Legal claims defining the scope of protection, as filed with the USPTO.
1. A method for training a noise reduction apparatus having a microphone array comprising a plurality of microphone elements, comprising: receiving a training signal comprising a plurality of signal samples from the plurality of microphone elements of the microphone array; converting the plurality of signal samples to the frequency domain; estimating a signal spatial correlation matrix using the converted plurality of signal samples: and wherein the training signal is received over a plurality of time frames and estimating a signal spatial correlation matrix using the converted plurality of signal samples comprises using estimated values of the signal spatial correlation matrix from a previous time frame, converted signal samples corresponding to a first microphone element of the microphone array, and converted signal samples corresponding to a second microphone element of the microphone array.
2. The method of claim 1 wherein estimating a signal spatial correlation matrix using estimated values of the signal spatial correlation matrix from a previous time frame, converted signal samples corresponding to the first microphone element of the microphone array, and converted signal samples corresponding to the second microphone element of the microphone array further comprises using a convergence factor.

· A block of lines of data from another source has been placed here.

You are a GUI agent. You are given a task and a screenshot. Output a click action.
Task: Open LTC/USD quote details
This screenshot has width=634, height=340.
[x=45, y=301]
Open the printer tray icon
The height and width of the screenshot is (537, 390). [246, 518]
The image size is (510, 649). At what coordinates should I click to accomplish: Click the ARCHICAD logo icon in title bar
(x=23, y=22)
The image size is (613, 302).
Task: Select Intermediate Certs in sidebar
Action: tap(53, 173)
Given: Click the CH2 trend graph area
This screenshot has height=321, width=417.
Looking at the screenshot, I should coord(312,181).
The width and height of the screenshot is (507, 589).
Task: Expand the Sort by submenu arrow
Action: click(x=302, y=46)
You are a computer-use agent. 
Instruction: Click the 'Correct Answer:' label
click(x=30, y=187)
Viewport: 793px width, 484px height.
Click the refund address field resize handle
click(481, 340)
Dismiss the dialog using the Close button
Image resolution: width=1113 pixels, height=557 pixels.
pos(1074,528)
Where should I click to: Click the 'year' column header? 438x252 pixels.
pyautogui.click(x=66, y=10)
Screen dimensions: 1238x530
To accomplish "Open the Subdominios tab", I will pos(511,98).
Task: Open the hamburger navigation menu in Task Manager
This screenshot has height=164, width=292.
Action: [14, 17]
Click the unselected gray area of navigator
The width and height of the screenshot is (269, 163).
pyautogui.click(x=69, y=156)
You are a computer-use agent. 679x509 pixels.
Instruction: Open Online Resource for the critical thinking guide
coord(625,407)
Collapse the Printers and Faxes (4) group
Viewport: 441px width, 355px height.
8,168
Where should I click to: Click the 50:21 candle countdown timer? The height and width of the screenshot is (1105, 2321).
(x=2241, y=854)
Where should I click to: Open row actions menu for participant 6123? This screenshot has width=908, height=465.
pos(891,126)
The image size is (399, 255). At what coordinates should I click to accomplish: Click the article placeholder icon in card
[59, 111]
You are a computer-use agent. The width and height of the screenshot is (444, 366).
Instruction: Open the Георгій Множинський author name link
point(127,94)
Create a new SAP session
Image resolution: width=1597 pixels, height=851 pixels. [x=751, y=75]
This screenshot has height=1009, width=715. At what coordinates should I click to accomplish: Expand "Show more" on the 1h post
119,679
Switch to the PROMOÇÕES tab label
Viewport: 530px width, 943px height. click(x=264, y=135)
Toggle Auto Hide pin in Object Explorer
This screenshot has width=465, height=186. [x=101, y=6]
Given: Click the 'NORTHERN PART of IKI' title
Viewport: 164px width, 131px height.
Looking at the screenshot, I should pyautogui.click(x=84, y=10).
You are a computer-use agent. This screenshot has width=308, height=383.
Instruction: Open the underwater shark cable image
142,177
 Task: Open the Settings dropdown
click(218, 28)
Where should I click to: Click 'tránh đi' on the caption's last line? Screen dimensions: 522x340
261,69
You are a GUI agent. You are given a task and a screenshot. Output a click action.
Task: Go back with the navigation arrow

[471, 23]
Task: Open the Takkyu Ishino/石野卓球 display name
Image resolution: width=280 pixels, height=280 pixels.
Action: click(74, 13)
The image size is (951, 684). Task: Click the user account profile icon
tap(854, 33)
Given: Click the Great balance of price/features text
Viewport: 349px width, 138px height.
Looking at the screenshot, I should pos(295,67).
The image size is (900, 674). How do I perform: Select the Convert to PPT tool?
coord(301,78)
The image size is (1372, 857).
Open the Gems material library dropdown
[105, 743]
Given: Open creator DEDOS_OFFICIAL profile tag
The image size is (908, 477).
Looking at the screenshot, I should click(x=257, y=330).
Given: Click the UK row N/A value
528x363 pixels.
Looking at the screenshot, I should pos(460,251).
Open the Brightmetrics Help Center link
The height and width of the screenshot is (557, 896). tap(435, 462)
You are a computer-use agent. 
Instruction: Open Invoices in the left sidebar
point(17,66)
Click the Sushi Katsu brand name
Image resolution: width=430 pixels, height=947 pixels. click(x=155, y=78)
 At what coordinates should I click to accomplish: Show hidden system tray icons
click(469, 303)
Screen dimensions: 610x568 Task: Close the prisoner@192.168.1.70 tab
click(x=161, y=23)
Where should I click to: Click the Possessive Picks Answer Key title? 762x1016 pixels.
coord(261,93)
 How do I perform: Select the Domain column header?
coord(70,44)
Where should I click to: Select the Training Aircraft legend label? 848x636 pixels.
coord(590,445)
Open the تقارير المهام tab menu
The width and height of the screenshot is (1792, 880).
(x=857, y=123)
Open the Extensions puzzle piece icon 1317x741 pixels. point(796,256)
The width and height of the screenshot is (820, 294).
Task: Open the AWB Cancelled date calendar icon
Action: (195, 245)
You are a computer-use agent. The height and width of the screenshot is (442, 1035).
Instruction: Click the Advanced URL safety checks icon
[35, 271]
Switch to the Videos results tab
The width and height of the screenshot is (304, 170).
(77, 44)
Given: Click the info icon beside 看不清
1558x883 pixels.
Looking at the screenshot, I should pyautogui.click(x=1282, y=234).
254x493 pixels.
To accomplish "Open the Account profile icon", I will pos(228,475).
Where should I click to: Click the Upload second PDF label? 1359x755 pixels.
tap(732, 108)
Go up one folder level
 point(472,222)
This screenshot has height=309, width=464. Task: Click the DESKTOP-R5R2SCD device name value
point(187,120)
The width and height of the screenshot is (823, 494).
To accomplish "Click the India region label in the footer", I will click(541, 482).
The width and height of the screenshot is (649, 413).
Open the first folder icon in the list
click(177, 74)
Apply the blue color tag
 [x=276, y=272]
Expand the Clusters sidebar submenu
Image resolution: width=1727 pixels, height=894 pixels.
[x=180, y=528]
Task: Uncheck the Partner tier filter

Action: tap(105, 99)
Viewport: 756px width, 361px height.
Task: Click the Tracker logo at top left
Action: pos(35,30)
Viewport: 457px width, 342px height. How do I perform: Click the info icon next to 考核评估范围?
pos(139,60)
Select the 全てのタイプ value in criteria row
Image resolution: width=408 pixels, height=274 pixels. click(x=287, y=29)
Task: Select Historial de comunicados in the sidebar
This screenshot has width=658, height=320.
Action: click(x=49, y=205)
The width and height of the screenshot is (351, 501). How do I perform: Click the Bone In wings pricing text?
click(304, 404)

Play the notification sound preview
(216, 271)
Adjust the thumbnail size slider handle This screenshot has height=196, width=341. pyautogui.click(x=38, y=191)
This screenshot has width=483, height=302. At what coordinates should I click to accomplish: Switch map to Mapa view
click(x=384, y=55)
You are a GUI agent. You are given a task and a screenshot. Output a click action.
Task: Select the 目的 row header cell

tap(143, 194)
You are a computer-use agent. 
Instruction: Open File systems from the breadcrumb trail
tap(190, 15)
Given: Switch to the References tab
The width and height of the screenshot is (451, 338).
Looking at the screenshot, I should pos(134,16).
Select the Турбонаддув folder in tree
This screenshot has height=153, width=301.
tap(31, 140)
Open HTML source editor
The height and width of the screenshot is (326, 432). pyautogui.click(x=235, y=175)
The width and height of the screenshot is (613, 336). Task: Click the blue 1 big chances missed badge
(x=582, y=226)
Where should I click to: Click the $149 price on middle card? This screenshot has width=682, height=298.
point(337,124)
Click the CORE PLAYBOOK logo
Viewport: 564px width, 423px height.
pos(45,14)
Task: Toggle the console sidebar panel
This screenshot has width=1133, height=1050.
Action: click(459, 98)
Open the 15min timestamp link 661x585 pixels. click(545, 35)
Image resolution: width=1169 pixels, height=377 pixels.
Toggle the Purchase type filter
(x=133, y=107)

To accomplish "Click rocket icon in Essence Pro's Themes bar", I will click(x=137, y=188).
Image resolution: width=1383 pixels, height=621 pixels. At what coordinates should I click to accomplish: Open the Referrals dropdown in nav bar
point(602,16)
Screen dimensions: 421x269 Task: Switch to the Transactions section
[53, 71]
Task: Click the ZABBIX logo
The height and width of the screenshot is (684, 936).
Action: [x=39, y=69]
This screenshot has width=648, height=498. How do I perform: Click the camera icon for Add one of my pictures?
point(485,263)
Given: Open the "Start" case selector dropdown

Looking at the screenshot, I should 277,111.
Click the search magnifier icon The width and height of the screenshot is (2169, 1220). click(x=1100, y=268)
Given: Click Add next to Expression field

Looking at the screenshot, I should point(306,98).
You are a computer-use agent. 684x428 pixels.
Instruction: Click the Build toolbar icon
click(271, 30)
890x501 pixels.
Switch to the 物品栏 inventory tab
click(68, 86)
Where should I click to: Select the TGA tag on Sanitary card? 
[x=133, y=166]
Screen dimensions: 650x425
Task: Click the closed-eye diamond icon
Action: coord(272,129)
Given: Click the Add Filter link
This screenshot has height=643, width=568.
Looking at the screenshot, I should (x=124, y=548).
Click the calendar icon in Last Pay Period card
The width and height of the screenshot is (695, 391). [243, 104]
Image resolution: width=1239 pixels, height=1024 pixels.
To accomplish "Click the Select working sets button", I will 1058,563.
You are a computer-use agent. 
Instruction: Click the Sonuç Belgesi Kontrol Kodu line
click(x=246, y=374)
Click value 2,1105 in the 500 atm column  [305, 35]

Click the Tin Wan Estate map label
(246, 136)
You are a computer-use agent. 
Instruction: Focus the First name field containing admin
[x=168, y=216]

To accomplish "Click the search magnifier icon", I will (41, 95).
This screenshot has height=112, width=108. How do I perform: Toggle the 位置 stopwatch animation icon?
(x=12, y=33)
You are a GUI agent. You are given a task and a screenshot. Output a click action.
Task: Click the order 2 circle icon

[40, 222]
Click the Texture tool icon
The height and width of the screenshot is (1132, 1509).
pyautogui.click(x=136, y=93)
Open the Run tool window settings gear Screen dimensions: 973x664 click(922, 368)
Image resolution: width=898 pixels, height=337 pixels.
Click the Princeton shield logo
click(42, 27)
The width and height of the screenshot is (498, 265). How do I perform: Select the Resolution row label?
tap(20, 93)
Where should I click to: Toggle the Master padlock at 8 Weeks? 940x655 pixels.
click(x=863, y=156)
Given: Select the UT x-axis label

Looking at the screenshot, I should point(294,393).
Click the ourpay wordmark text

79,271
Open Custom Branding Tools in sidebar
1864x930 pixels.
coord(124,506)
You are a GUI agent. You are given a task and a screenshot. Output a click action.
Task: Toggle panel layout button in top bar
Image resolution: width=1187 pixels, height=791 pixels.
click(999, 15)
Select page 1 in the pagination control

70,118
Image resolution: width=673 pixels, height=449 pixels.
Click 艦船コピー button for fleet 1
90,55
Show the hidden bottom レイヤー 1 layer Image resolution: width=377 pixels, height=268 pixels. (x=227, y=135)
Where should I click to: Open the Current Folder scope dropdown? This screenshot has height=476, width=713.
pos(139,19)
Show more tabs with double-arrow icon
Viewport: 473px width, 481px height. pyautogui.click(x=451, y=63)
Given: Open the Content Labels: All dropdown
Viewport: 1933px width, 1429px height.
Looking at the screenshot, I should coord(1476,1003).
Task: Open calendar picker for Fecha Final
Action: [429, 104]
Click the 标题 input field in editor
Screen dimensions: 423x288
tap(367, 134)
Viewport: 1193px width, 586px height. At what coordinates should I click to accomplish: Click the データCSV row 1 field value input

3. The method of claim 1 wherein the time frame is a Time Division Multiple Access (TDMA) time frame.
4. A method for training a noise reduction apparatus having a microphone array comprising a plurality of microphone elements, comprising: receiving a training signal comprising a plurality of signal samples from the plurality of microphone elements of the microphone array; converting the plurality of signal samples to the frequency domain; estimating a signal spatial correlation matrix using the converted plurality of signal samples; and wherein the training signal comprising the plurality of received signals is received over a plurality of time frames, and converting the plurality of signal samples of the training signal to the frequency domain further comprises converting the plurality of signal samples of the training signal to the frequency domain using overlapped signal samples from at least a previous time frame and a current time frame, and windowing the training signal from at least the previous time frame and the current time frame using a Hanning window.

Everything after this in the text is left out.